As reported in Sections “Reduced Brain Activation for Small Clauses in Syntax-Related Regions” and “Reduced Activation for Small Clause in Anatomically Defined Syntax-Related ROI,” we found greater activation in several regions, including the left BA 44 and the right basal ganglia for FullS (i.e., sentences with the TP layer) relative to their proto-syntactic counterparts, i.e., SC lacking the TP layer. Activations in the left BA 44 and in the right basal ganglia were also higher in the Two-Word Control Condition (i.e., Full TP Sentences with the same number of words as the Small Clause Condition) compared to SC, indicating that increased activation in these regions was not merely due to the difference in the number of words per string, but instead likely to the presence of additional layers of syntactic structure. On the other hand, we found no differential activation for various syntactic conditions in BA 45 (left and right). These results provide some support for BA 44 being specialized for processing abstract hierarchical syntax more than BA 45, consistent with Hagoort and Indefrey (2014: 356) claim that BA 44 activation is “driven more strongly by syntactic rather than semantic demands.”

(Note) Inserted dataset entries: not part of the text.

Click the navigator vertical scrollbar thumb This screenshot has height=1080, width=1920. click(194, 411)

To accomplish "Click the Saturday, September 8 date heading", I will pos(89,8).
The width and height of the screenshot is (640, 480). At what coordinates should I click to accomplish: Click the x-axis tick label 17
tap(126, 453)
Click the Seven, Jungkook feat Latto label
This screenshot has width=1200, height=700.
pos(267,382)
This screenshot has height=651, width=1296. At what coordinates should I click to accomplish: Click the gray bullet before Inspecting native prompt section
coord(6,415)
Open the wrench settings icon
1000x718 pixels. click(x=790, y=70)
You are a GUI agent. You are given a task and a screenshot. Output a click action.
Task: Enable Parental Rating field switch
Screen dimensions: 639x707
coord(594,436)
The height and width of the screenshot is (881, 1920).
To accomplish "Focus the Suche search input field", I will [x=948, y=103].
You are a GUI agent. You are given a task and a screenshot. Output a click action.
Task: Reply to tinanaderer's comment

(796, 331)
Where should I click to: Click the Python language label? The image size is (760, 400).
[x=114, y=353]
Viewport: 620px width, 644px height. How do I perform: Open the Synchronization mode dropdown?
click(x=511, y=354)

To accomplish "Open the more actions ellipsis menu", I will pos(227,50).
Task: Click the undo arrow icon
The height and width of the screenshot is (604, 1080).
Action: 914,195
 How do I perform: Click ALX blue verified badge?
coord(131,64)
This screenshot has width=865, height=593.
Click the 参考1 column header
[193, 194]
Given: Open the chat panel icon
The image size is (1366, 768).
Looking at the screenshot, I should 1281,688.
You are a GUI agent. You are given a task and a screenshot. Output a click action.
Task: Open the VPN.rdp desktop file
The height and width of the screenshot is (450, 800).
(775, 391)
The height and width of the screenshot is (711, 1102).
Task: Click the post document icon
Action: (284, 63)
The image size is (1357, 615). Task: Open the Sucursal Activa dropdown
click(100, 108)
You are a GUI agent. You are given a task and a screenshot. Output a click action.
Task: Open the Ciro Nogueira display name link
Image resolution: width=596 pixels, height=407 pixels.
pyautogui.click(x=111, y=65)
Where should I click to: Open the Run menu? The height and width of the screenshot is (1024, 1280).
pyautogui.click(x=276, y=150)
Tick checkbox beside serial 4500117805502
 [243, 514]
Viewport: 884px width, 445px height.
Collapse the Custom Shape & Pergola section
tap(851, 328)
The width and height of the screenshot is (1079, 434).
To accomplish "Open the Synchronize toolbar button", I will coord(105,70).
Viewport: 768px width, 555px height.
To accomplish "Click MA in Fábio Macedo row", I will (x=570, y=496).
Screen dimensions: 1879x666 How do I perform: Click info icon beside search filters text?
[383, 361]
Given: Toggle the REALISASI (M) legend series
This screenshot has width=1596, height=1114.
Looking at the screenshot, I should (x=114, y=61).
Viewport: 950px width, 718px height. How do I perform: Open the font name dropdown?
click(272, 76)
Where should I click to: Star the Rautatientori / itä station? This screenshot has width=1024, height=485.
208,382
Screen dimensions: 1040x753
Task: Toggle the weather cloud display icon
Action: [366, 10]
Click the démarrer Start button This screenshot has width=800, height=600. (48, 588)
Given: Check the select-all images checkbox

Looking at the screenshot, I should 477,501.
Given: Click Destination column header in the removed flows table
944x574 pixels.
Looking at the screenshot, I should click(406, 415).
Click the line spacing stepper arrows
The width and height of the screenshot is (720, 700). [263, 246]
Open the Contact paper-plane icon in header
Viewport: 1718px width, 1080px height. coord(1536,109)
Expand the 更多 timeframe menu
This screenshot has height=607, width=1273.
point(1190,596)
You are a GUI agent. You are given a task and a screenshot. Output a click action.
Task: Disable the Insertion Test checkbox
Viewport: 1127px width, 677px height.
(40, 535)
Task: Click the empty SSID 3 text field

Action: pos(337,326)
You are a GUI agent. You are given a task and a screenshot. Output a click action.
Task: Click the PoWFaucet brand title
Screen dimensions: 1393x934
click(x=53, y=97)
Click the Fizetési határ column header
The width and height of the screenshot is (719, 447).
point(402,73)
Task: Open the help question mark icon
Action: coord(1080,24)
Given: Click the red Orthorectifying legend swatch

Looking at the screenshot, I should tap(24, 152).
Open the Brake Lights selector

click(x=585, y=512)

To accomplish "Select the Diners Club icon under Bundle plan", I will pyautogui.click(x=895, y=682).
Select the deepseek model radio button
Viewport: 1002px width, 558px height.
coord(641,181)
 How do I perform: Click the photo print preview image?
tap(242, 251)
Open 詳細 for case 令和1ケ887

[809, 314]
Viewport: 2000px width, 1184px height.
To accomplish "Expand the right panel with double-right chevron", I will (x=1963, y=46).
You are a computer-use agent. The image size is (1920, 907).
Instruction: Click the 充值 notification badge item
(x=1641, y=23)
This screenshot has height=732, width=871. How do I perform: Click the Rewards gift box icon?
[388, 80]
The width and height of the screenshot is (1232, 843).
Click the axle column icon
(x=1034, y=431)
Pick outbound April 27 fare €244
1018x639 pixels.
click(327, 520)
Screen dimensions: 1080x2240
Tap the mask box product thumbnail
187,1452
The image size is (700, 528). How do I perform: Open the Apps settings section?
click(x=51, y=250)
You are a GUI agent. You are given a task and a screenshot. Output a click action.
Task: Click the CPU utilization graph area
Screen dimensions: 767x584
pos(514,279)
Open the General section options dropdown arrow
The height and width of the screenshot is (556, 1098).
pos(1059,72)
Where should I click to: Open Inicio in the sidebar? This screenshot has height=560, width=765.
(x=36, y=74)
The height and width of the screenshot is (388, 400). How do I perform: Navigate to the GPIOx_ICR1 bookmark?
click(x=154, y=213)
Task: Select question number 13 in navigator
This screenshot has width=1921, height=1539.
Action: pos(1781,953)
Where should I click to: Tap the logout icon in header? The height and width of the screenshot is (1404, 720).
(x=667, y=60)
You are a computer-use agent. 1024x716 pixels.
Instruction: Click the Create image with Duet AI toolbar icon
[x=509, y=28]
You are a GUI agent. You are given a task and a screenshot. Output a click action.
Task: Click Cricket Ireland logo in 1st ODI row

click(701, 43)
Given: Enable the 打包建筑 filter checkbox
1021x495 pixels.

These results are consistent with our hypothesis that processing of modern abstract hierarchical syntax relies more on the syntax-specialized networks, which connect the Broca’s area to the basal ganglia. In contrast, processing ancestral proto-syntactic structures relies on this network substantially less.

Compounds

With respect to processing compounds, we did not find significant effects in the postulated syntactic network: BA 44, BA 45, and the basal ganglia. One potential reason for this may be that the syntactic distinction between the two compound types involves a lower-level, less abstract functional layer than the categories of TP and DP, which distinguish FullS from SC in English. While it has been proposed that -er compounds may involve a vP layer (e.g., Roeper, 1999), this is not universally accepted (see Progovac, 2015 for other possible types of analyses and references). Another possibility for the contrast between our results in the clausal versus the compound conditions is that unlike the compounds, the clause contrast in English involves not just one, but two abstract functional categories, TP and DP (Determiner Phrase). It is possible that a single functional projection is too subtle to lead to detectable results using our methodology. Another potential reason for the lack of differential activation in the syntactic areas between the two types of compounds was the lack of semantic matching between these two conditions, with the two types of items containing different content words (see Section “Stimuli”) and consequently enough noise to wash out significant effects.

Nevertheless, the compounds provided some noteworthy results. We identified several regions in which activation differed between these conditions. Specifically, higher activation for complex relative to simple compounds was found in the right precuneus, whereas higher activation for simple compared to complex compounds was found in a cluster spanning the inferior temporal lobe and fusiform gyrus (BA 37/19), and a second cluster spanning a portion of the cingulate cortex and superior medial frontal gyrus cortex (BA 24/6). BA 37 (an area located in the posterior portions of the fusiform gyrus and inferior temporal gyrus of the temporal lobe) has been implicated in both visual processing and semantic language processing, including tasks involving naming, concreteness, and metaphoricity (see a recent meta-analysis by Ardila et al., 2015). More specifically, BA 37 is the area where visual processing (e.g., drawing, face recognition) and certain non-compositional semantic processing (e.g., concreteness, metaphor) come together (Brodmann’s Interactive Atlas;⁹ Bookheimer, 2002).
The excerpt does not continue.